EXERCISE DESCRIPTION
Please retype the entries below exactly as they are written.

WORKING DATA
# # # #

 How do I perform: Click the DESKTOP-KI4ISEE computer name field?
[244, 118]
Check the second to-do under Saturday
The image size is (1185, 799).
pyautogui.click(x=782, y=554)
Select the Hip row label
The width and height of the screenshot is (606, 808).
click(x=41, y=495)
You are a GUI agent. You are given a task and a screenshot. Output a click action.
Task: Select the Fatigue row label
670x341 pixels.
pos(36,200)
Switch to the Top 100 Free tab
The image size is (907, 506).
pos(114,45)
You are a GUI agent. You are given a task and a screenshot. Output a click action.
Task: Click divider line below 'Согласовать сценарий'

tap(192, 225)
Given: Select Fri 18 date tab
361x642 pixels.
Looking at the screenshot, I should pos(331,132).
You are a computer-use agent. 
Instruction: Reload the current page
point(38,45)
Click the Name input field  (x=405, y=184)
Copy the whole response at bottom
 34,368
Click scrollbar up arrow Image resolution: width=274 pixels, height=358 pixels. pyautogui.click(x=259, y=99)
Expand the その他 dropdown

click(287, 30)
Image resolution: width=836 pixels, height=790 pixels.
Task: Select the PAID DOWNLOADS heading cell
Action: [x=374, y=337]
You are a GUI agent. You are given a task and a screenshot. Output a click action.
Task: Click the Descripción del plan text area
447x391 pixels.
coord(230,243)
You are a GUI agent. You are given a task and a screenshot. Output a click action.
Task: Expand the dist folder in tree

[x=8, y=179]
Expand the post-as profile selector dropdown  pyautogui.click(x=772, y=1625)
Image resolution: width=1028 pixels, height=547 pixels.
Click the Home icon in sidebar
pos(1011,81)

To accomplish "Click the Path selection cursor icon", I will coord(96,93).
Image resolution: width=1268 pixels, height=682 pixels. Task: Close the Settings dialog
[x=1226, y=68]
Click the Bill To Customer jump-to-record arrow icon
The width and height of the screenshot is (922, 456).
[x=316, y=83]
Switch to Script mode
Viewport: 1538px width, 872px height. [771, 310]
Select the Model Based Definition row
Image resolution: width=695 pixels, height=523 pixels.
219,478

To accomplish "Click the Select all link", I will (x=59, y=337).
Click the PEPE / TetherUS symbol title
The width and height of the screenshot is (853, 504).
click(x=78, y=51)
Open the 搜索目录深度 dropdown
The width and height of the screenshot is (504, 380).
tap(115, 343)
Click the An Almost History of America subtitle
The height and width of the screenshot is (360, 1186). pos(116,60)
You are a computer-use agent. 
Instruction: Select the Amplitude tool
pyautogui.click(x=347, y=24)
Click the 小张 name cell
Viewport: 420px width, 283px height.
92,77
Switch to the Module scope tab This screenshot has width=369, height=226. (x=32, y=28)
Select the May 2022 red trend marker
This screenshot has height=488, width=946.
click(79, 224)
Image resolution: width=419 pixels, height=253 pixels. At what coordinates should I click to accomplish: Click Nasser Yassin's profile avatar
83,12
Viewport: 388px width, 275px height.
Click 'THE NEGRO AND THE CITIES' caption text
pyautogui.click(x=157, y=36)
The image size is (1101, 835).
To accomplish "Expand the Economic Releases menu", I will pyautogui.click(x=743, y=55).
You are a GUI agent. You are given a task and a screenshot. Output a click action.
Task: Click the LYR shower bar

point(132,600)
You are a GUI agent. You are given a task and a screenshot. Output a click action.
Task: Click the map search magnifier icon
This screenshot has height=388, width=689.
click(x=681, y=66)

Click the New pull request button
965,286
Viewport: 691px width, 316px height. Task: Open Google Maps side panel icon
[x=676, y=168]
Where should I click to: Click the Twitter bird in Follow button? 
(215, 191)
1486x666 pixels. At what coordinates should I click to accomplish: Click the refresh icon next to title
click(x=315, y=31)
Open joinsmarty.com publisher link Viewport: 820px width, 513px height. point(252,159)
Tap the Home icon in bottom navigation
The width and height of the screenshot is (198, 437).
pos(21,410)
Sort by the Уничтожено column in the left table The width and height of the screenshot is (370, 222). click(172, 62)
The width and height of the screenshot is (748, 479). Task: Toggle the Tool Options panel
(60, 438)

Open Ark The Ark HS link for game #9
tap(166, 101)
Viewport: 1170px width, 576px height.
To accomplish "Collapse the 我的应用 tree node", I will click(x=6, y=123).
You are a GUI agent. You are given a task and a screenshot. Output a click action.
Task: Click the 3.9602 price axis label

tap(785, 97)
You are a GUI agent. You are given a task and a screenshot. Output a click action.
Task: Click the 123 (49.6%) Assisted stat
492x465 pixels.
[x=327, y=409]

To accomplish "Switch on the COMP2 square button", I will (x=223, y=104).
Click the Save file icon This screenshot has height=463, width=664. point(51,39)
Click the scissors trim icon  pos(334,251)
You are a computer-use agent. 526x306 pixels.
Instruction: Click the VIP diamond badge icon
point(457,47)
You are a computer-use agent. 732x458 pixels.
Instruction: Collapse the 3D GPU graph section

# # # #

RESPONSE TO THIS EXERCISE
 How do I perform: Click the DESKTOP-KI4ISEE computer name field?
[244, 118]
Check the second to-do under Saturday
The image size is (1185, 799).
pyautogui.click(x=782, y=554)
Select the Hip row label
The width and height of the screenshot is (606, 808).
click(x=41, y=495)
You are a GUI agent. You are given a task and a screenshot. Output a click action.
Task: Select the Fatigue row label
670x341 pixels.
pos(36,200)
Switch to the Top 100 Free tab
The image size is (907, 506).
pos(114,45)
You are a GUI agent. You are given a task and a screenshot. Output a click action.
Task: Click divider line below 'Согласовать сценарий'

tap(192, 225)
Given: Select Fri 18 date tab
361x642 pixels.
Looking at the screenshot, I should pos(331,132).
You are a computer-use agent. 
Instruction: Reload the current page
point(38,45)
Click the Name input field  (x=405, y=184)
Copy the whole response at bottom
 34,368
Click scrollbar up arrow Image resolution: width=274 pixels, height=358 pixels. pyautogui.click(x=259, y=99)
Expand the その他 dropdown

click(287, 30)
Image resolution: width=836 pixels, height=790 pixels.
Task: Select the PAID DOWNLOADS heading cell
Action: [x=374, y=337]
You are a GUI agent. You are given a task and a screenshot. Output a click action.
Task: Click the Descripción del plan text area
447x391 pixels.
coord(230,243)
You are a GUI agent. You are given a task and a screenshot. Output a click action.
Task: Expand the dist folder in tree

[x=8, y=179]
Expand the post-as profile selector dropdown  pyautogui.click(x=772, y=1625)
Image resolution: width=1028 pixels, height=547 pixels.
Click the Home icon in sidebar
pos(1011,81)

To accomplish "Click the Path selection cursor icon", I will coord(96,93).
Image resolution: width=1268 pixels, height=682 pixels. Task: Close the Settings dialog
[x=1226, y=68]
Click the Bill To Customer jump-to-record arrow icon
The width and height of the screenshot is (922, 456).
[x=316, y=83]
Switch to Script mode
Viewport: 1538px width, 872px height. [771, 310]
Select the Model Based Definition row
Image resolution: width=695 pixels, height=523 pixels.
219,478

To accomplish "Click the Select all link", I will (x=59, y=337).
Click the PEPE / TetherUS symbol title
The width and height of the screenshot is (853, 504).
click(x=78, y=51)
Open the 搜索目录深度 dropdown
The width and height of the screenshot is (504, 380).
tap(115, 343)
Click the An Almost History of America subtitle
The height and width of the screenshot is (360, 1186). pos(116,60)
You are a computer-use agent. 
Instruction: Select the Amplitude tool
pyautogui.click(x=347, y=24)
Click the 小张 name cell
Viewport: 420px width, 283px height.
92,77
Switch to the Module scope tab This screenshot has width=369, height=226. (x=32, y=28)
Select the May 2022 red trend marker
This screenshot has height=488, width=946.
click(79, 224)
Image resolution: width=419 pixels, height=253 pixels. At what coordinates should I click to accomplish: Click Nasser Yassin's profile avatar
83,12
Viewport: 388px width, 275px height.
Click 'THE NEGRO AND THE CITIES' caption text
pyautogui.click(x=157, y=36)
The image size is (1101, 835).
To accomplish "Expand the Economic Releases menu", I will pyautogui.click(x=743, y=55).
You are a GUI agent. You are given a task and a screenshot. Output a click action.
Task: Click the LYR shower bar

point(132,600)
You are a GUI agent. You are given a task and a screenshot. Output a click action.
Task: Click the map search magnifier icon
This screenshot has height=388, width=689.
click(x=681, y=66)

Click the New pull request button
965,286
Viewport: 691px width, 316px height. Task: Open Google Maps side panel icon
[x=676, y=168]
Where should I click to: Click the Twitter bird in Follow button? 
(215, 191)
1486x666 pixels. At what coordinates should I click to accomplish: Click the refresh icon next to title
click(x=315, y=31)
Open joinsmarty.com publisher link Viewport: 820px width, 513px height. point(252,159)
Tap the Home icon in bottom navigation
The width and height of the screenshot is (198, 437).
pos(21,410)
Sort by the Уничтожено column in the left table The width and height of the screenshot is (370, 222). click(172, 62)
The width and height of the screenshot is (748, 479). Task: Toggle the Tool Options panel
(60, 438)

Open Ark The Ark HS link for game #9
tap(166, 101)
Viewport: 1170px width, 576px height.
To accomplish "Collapse the 我的应用 tree node", I will click(x=6, y=123).
You are a GUI agent. You are given a task and a screenshot. Output a click action.
Task: Click the 3.9602 price axis label

tap(785, 97)
You are a GUI agent. You are given a task and a screenshot. Output a click action.
Task: Click the 123 (49.6%) Assisted stat
492x465 pixels.
[x=327, y=409]

To accomplish "Switch on the COMP2 square button", I will (x=223, y=104).
Click the Save file icon This screenshot has height=463, width=664. point(51,39)
Click the scissors trim icon  pos(334,251)
You are a computer-use agent. 526x306 pixels.
Instruction: Click the VIP diamond badge icon
point(457,47)
You are a computer-use agent. 732x458 pixels.
Instruction: Collapse the 3D GPU graph section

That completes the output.